- [WYMAGANIA]
a) Ile drzew posadzono według wpisu po długiej wymianie korespondencji z parlamentarzystami?
b) Przepisz dokładnie z wpisu wszystko od „Na naszej ulicy” w dół aż do „wymieniaja na nowe)”.
c) Wypisz wszystkie przyczyny wycinania drzew, które wpis podaje w zdaniu zaczynającym się od „Na naszej ulicy”.

- [FRAGMENT]
Poppy
15:33, 25 paź 2018
Dołączył: 15 maj 2018
Posty: 1469
Nie cytuje zdjec, bo przerazaja

Jedna glupia ustawa, i taki burdel.
Tak,drzewa dla ekoterorrystow

W uk poza miejscami chronionymi mozna sobie wycinac, a juz we wlasnym ogrodku, to nikomu nawet powieka nie zadrga. Na moim osiedlu ostatnio wymiana pokolen, czyli niestety, starzy wlasciciele umieraja, przychodza nowi, i pierwsze co, to sa wycinane drzewa


Na naszej ulicy tez wycinali drzewa (chore, zlamane przez wiatr, albo parkujace samochody) i nie robili nowych nasadzen. Pytalismy w urzedzie dzielnicowym: brak kasy, i dzielnica jedna z najbardziej zielonych w miescie, no i pani, po co te drzewa, korzenie niszcza kable i rury, nie da sie. Podalismy ulice, na ktorych sie da, a miejsca jeszcze mniej. Po mega dlugiej wymianie korespondencji z parlamentarzystami z naszego okregu posadzono ze 3 drzewa. A ja raz ostrzeglam sasiada, ze jak jeszcze raz zobacze go najrzezdzajacego na drzewko samochodem (bo przeciez dodatkowy parking na ulicy tez sie przyda, nie wazne, ze przedogrodek wybetonowany i stoja tam 3 auta) to poinformuje urzad. Tym bardziej, ze to drzewko bylo oplacone prywatnie, a tak mozna sobie u nas zasponsorowac teraz, za gruba kase, tyle ze jak sasiad zniszczy to nie wymieniaja na nowe)

- [DANE ŹRÓDŁOWE]
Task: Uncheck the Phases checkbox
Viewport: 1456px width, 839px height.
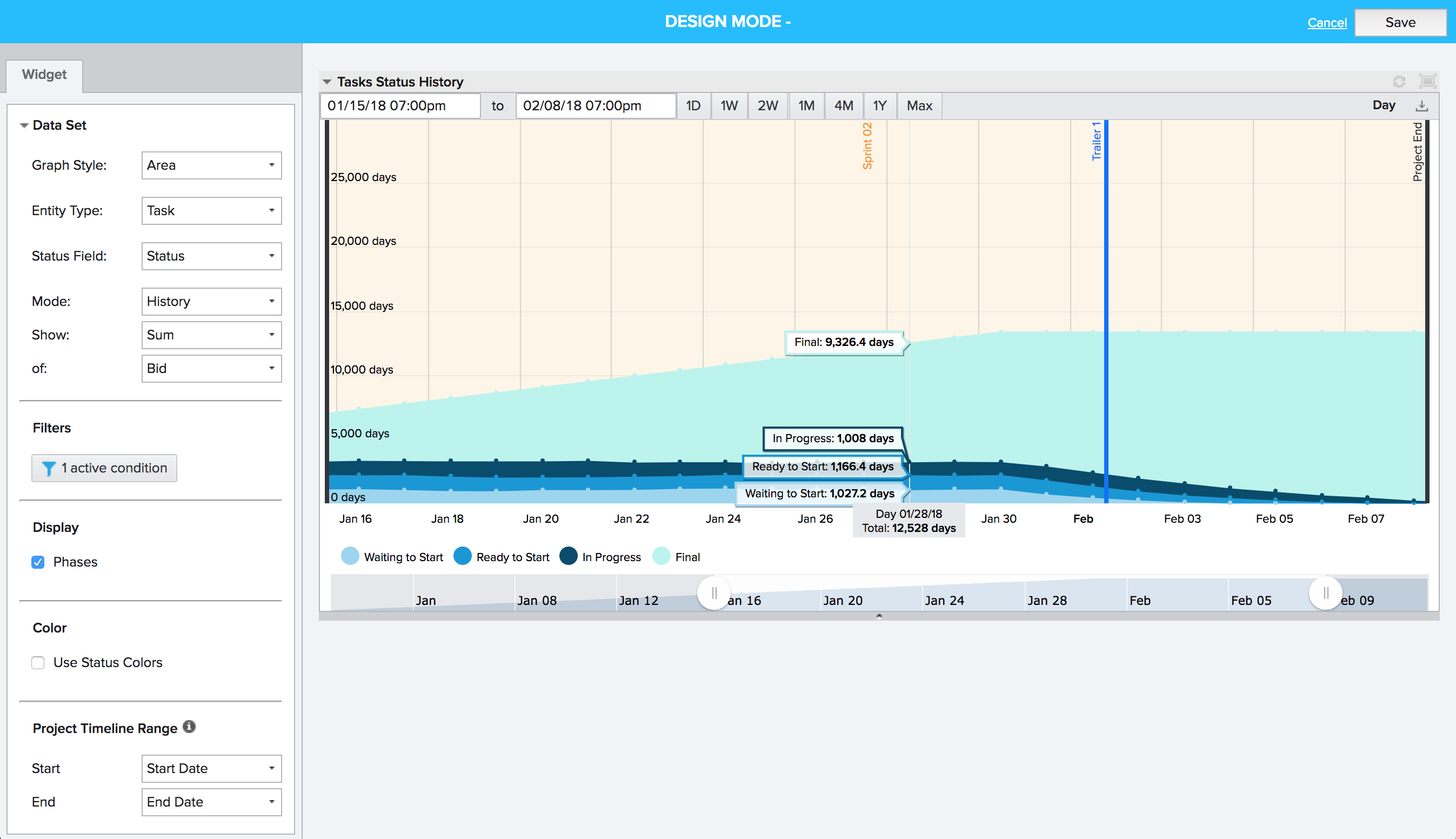Action: click(x=38, y=562)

- [ROZWIĄZANIA ZADAŃ]
a) Około trzech drzew.

b)
Na naszej ulicy tez wycinali drzewa (chore, zlamane przez wiatr, albo parkujace samochody) i nie robili nowych nasadzen. Pytalismy w urzedzie dzielnicowym: brak kasy, i dzielnica jedna z najbardziej zielonych w miescie, no i pani, po co te drzewa, korzenie niszcza kable i rury, nie da sie. Podalismy ulice, na ktorych sie da, a miejsca jeszcze mniej. Po mega dlugiej wymianie korespondencji z parlamentarzystami z naszego okregu posadzono ze 3 drzewa. A ja raz ostrzeglam sasiada, ze jak jeszcze raz zobacze go najrzezdzajacego na drzewko samochodem (bo przeciez dodatkowy parking na ulicy tez sie przyda, nie wazne, ze przedogrodek wybetonowany i stoja tam 3 auta) to poinformuje urzad. Tym bardziej, ze to drzewko bylo oplacone prywatnie, a tak mozna sobie u nas zasponsorowac teraz, za gruba kase, tyle ze jak sasiad zniszczy to nie wymieniaja na nowe)

c) Drzewa chore, drzewa złamane przez wiatr, drzewa złamane przez parkujące samochody.